Outside Washington, the theory of social organization that prescribed “antiracist discrimination” as “the only remedy to racist discrimination,” as Ibram X. Kendi put it, was no less vigorous in its assault on the American idea. It informed a blessedly failed effort to enshrine legal racial discrimination in California’s state constitution. It gave rise to the “de-policing” fad, the attack on meritocracy, and pedagogical trends that swapped out standard ways of gauging student performance for entirely subjective criteria because arithmetic and English grammar had been deemed racist.

 

Like MeToo, BLM’s critique of American society was transformed into an instrument that, in the hands of the unscrupulous, was used to prosecute personal grievances and satisfy professional jealousies.
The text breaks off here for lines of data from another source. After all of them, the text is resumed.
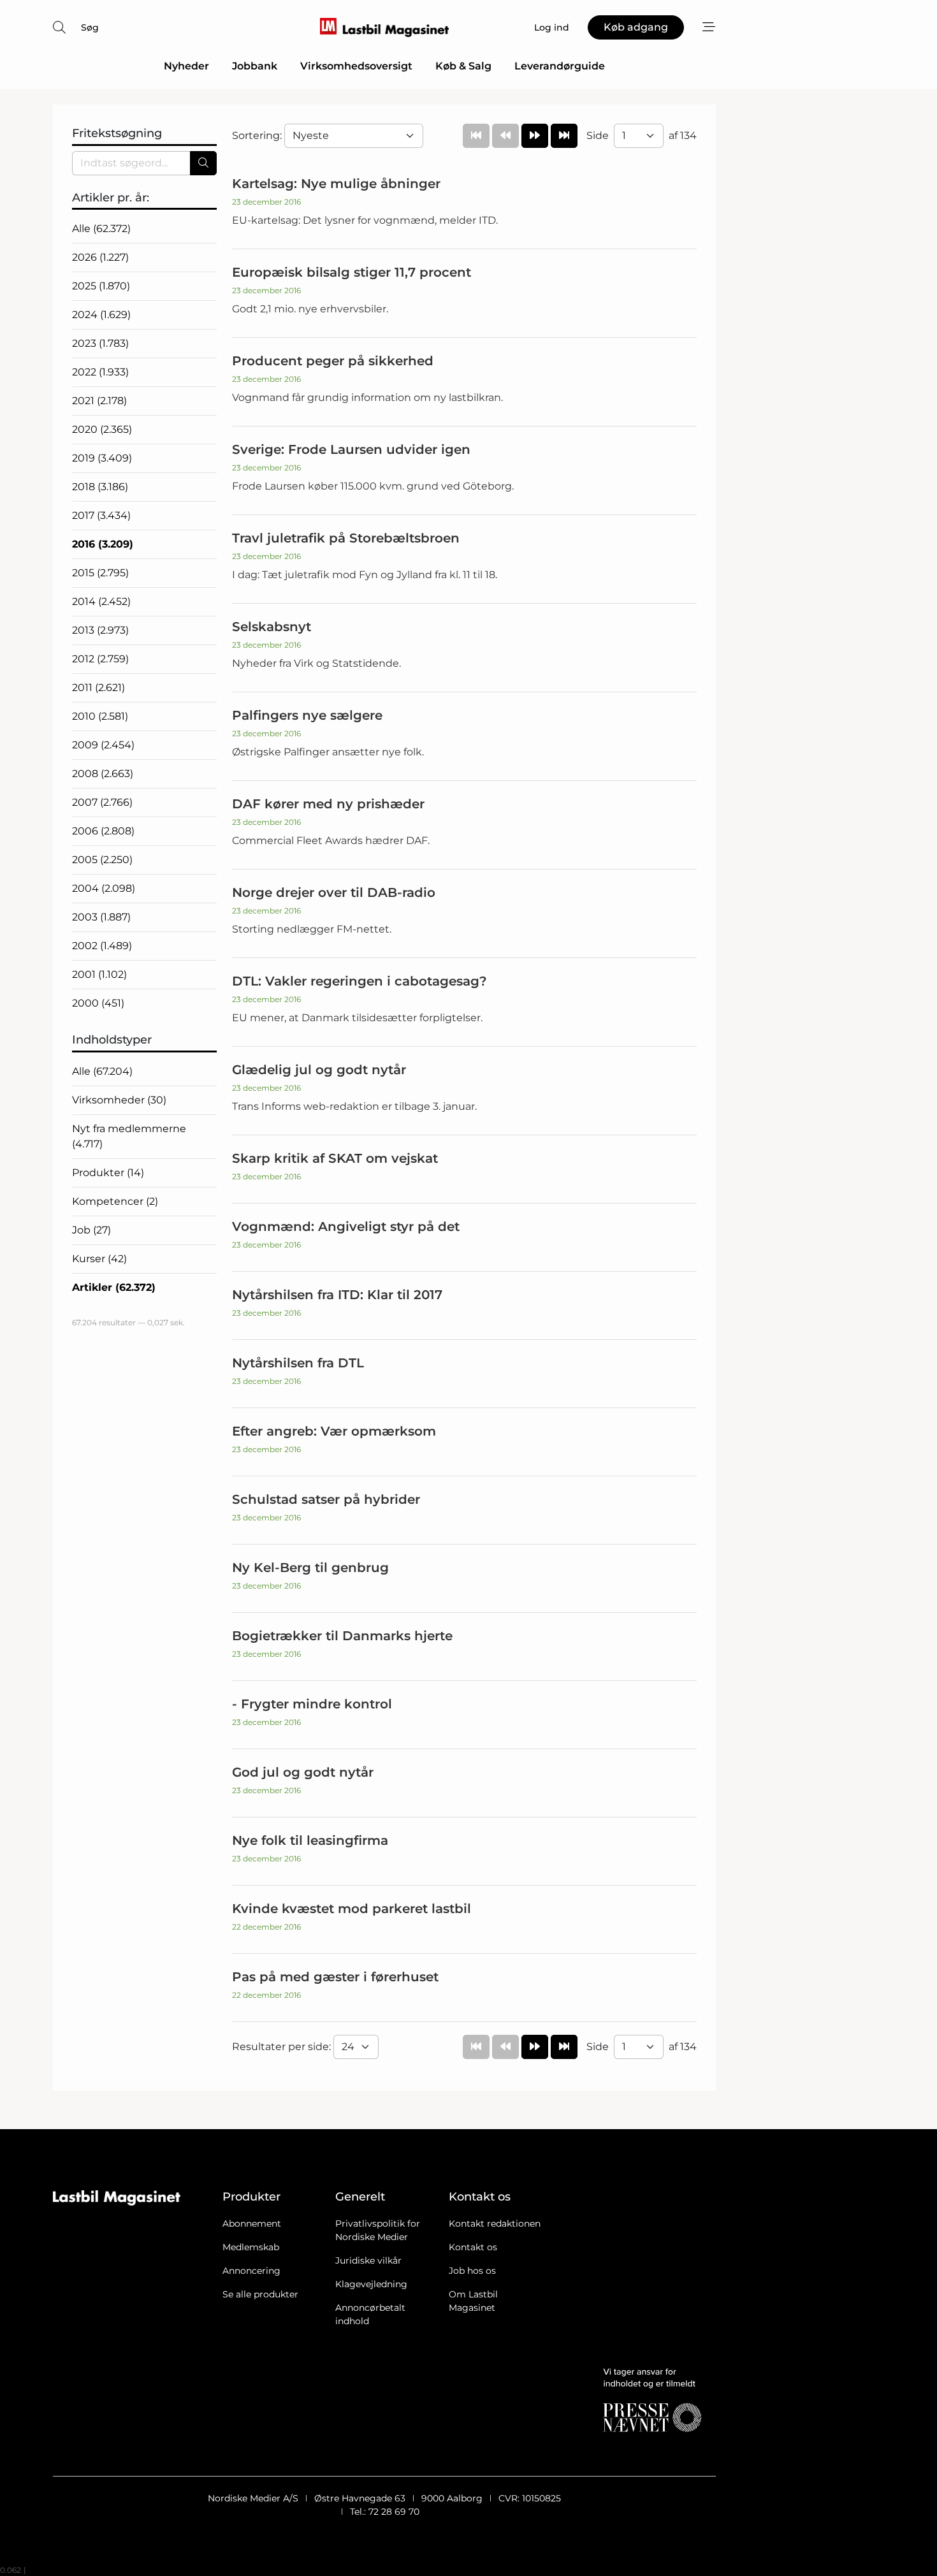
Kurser (99, 1259)
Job (91, 1230)
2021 (99, 401)
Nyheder (186, 66)
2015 (100, 573)
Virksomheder (119, 1100)
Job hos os (472, 2270)
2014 (101, 601)
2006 (103, 831)
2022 (100, 372)
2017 (101, 515)
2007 (102, 802)
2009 (103, 745)
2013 (100, 630)
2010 (100, 716)
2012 (100, 659)
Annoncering (251, 2270)
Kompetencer (115, 1201)
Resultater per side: (282, 2047)
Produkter (108, 1173)
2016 (102, 544)
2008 (102, 774)
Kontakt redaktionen (495, 2223)
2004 (103, 888)
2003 (101, 917)
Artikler (114, 1287)
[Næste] (534, 136)
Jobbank (254, 66)
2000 (98, 1003)
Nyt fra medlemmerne (129, 1136)
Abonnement (251, 2223)
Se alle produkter (260, 2294)
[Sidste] (564, 136)
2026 (100, 257)
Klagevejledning (371, 2284)
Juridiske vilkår (368, 2260)
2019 (102, 458)
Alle (101, 228)
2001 (99, 974)
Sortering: (258, 135)
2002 (102, 946)
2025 (101, 286)
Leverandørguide (559, 66)
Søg (90, 27)
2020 (102, 429)
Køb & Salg (463, 66)
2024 (101, 315)
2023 (100, 343)
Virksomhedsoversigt (356, 66)
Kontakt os (473, 2247)
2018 (100, 487)
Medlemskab (250, 2247)
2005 (102, 860)
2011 (98, 687)
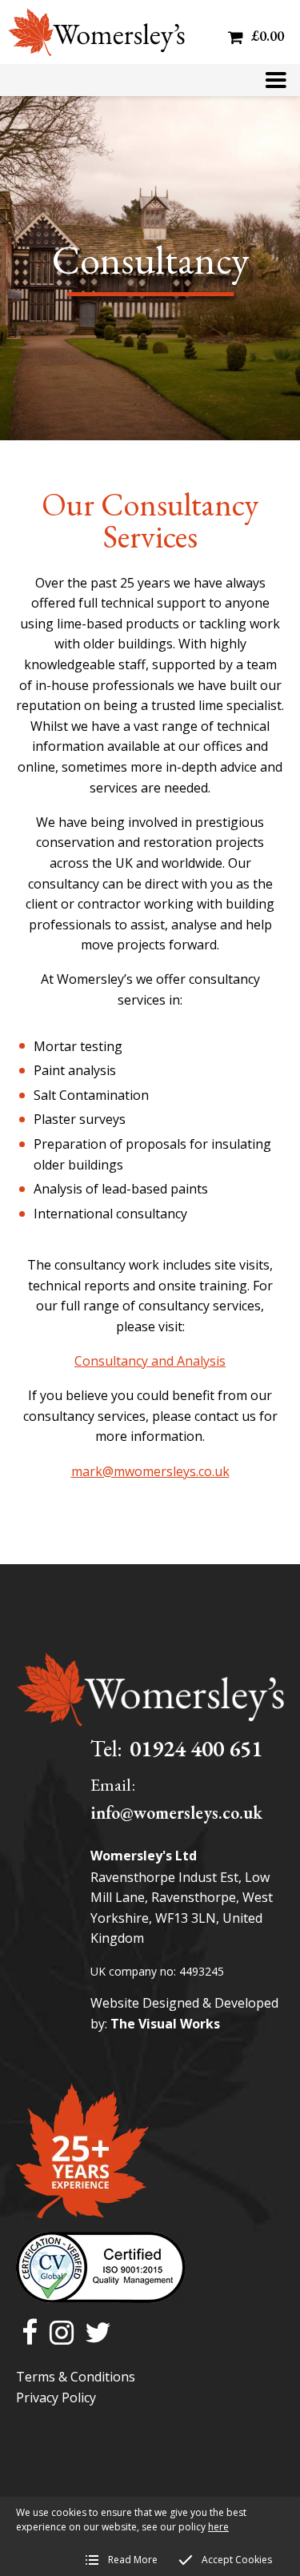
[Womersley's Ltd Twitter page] (98, 2334)
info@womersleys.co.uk (176, 1812)
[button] (276, 80)
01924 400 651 (196, 1748)
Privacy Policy (56, 2397)
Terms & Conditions (75, 2376)
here (218, 2527)
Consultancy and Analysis (150, 1361)
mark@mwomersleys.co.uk (150, 1471)
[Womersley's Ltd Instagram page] (61, 2334)
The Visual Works (165, 2023)
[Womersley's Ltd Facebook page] (30, 2334)
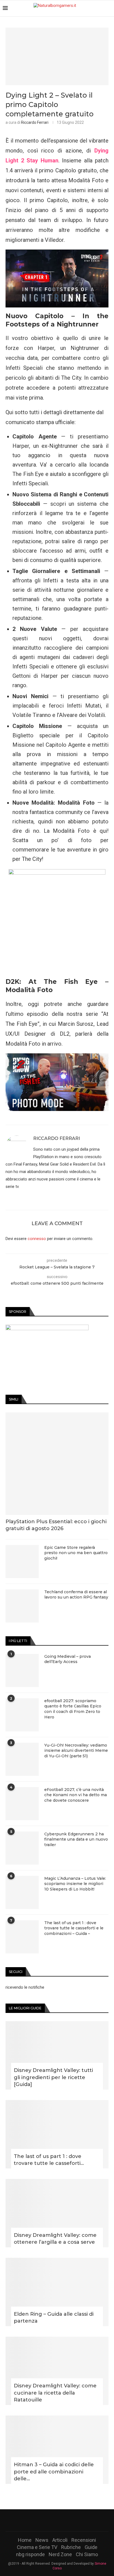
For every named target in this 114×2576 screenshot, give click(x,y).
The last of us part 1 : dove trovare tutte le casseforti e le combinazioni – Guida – (73, 1928)
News (41, 2540)
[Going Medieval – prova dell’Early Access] (22, 1670)
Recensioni (83, 2540)
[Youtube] (64, 2520)
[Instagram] (57, 2520)
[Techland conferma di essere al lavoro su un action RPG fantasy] (22, 1605)
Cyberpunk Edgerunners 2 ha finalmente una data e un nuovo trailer (76, 1839)
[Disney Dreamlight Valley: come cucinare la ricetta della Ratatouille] (57, 2371)
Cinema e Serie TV (37, 2547)
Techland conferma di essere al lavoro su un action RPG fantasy (76, 1594)
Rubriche (71, 2547)
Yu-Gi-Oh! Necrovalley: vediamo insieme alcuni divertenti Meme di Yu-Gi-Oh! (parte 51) (76, 1750)
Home (25, 2540)
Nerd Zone (60, 2554)
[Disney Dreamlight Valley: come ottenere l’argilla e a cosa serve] (57, 2213)
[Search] (108, 8)
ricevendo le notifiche (25, 1987)
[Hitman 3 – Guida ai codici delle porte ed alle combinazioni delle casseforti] (57, 2450)
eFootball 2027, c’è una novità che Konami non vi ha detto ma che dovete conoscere (75, 1795)
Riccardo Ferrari (34, 122)
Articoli (60, 2540)
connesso (37, 1238)
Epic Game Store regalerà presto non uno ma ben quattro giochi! (76, 1553)
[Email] (71, 2520)
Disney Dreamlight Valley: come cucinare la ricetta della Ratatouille (55, 2393)
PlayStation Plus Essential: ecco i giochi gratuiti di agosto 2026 (56, 1525)
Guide (91, 2547)
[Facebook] (42, 2520)
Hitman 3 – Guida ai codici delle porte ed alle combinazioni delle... (54, 2471)
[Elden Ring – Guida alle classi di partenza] (57, 2292)
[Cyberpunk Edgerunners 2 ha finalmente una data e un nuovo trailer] (22, 1848)
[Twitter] (49, 2520)
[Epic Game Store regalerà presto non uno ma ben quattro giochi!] (22, 1561)
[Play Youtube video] (57, 278)
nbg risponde (30, 2554)
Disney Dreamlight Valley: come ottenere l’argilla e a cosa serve (55, 2238)
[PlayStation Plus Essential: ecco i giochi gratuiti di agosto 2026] (57, 1463)
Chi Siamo (87, 2554)
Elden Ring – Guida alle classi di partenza (54, 2317)
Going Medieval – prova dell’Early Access (67, 1659)
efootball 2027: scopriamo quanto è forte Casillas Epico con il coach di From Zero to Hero (72, 1709)
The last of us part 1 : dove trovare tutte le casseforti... (49, 2159)
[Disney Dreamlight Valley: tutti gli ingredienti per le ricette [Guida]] (57, 2055)
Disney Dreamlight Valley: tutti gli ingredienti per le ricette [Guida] (53, 2077)
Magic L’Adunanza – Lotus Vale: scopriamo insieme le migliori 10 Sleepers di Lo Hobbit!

Accusations of insufficient fealty to the premises adopted by the BLM movement were sufficient to close popular restaurants, scuttle the careers of artists and writers, and render whole institutions suspect of being “complicit with” America’s campaign of “systematized violence against black individuals.” And through it all, BLM maintained its air of hipness in popular culture. It was commodified, celebrated, and promoted as the apotheosis of social and cultural awareness. It was cool.

 

The Palestinian liberationist vogue that has overtaken American campuses and spilled into the streets has adopted the aesthetic trappings and rhetorical excesses of movements responsible for anti-Israeli terrorism. Its vanguard is composed of thugs and vandals, but the movement itself is informed by a virtuous, albeit misplaced, understanding that a grave injustice is afoot. The people of the Gaza Strip most certainly are oppressed, but their oppressors are their own leaders. The Strip is an “open-air prison” only insofar as Hamas are the jailers. The people withering under the terrorist group’s rule are of value to their leaders only as corpses and human shields. The hardships Gazans are enduring now are a consequence of their government’s actions. But like its forebearers, this particular pop-cultural liberationist movement cannot see their torment because it does not recognize liberalism as the proper remedy.

 

The keffiyeh-clad hoodlums have elevated subversion to a source of identity. Conventionality is poison. They are outsiders, by their own definition. That which is inside the bounds of orthodoxy does not satisfy their revolutionary self-conception. Enlightened liberalism, conventional wisdom, universal moral precepts are all so jejune. So they tear down posters, shatter windows, physically attack dissenters, and lend their support to a hideously Heideggerian intimidation campaign. At long last, these displays have finally shocked the senses of their authors’ permissive elders, few of whom can understand where this reactionary intolerance came from.

 

The rest of us don’t have much trouble understanding at all.